During the Siege of Deep Creek, Alice would rather have her feet on an Ottoman

It was the worst of summers; it was the freakin’ blackest of summers. Fires had been coming at Wes and Alice Piddens from the wind’s twelve quarters for over two months. One had torn a chunk out in the north. They’d pulled another one up at the western fence, the Piddens boys working like greased demons. Crews halted one at Pickabooba. Big Minch held an all-night vigil to block one from the east, but now it was coming from the southeast. Crews and neighbours were caught up elsewhere, so this one was up to Wes and Alice.

Conversation in the Marital Bed.

“I think I know how the Schnitzels of Vienna felt.”

“Schnitzels? What?”

“Siege of Vienna.”

“Siege of Vienna? What, a bunch of Mozart freaks trying to get hold of the Magic Flute?”

“No, in 1529, Suleiman the Major Bastard and his Ottomans laid siege to Vienna for two weeks.”


“Nearly got in, but for two things. A lot of his soldiers were busy back home tending poppy crops.”


“I speak true, Alice. And lotsa soldiers, who were living off the land en route to Vienna, ate rye bread infested with ergot and died of St Anthony’s fire.”

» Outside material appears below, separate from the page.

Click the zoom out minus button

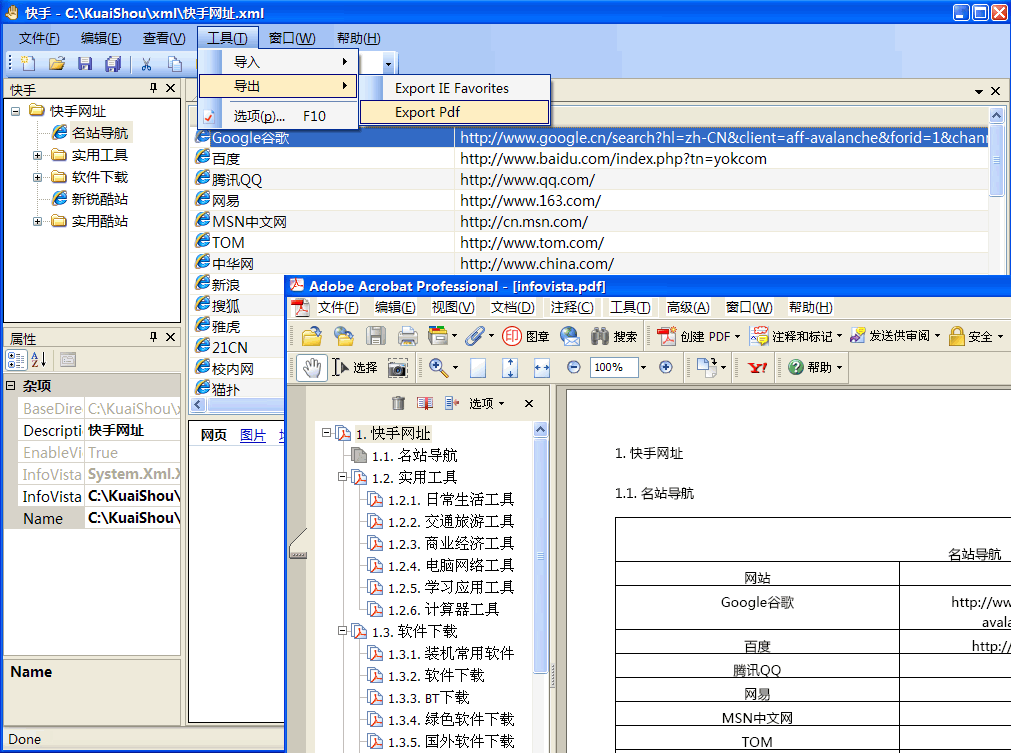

“So, Blessed Tony was a pyro?”

“No, the disease. Ergotism. Horrible death. Horses too. Anyway, the Turks had to slink off with their tails out of shape.”

“Ho hum.”

“And legend has it that the Viennese invented the crescent-shaped croissant to rub the invaders’ noses in it.”

“Noses? Well that’s just a waste of a good croissant.”

“And those ISIS freaks are still banning croissants today.”

“Really? That’s just an egregious offence against taste, decency and patisserie!”


“And the significance of all this?”

“Well, I bet there were times when the siegees in Vienna felt like, Oh bugger it. Let the bastards in and be done with it!

“So, it’s like the fire is the Turks and we’re the disheartened Austrians?”

“I just want it over, Ali.


(More silence)

(A bit more silence)

“But this morning we’re going to snuff this bugger while he’s sleeping in the gully.”

Alice was dubious.

“I’m dubious.”

“Fiddle de dee! Get up! Let’s ride!”

The fire had crept over from The Bulls Nest into the head of Deep Creek overnight.

Just before dawn, Wes parked the CanAm in a clearing high up on the watershed.

(Sound of falling trees)

“That was close, Wes.”

“Yep. Keep your eyes open.”

“What do I do?”

“OK. Wait here. If I can scratch a break around this fire in the gully before it wakes up, we may be able to pull it up. I’ll radio you to pick me up when I finish or if it gets hairy.”


“If you spot any more fire coming from The Bulls Nest, head for burnt ground and call me.”

Alice looked around. “It’s burning.”

“Burnt-ish ground, well.”

(Sound of another tree falling)

“The trees, Wes…”

“Scary, eh? See you later.” (Heads off down gully with rake-hoe, water bottle, radio and dog)

Alice didn’t like it.

“I don’t like it, Wes. Wes…”

A lesson to us all.


To be continued.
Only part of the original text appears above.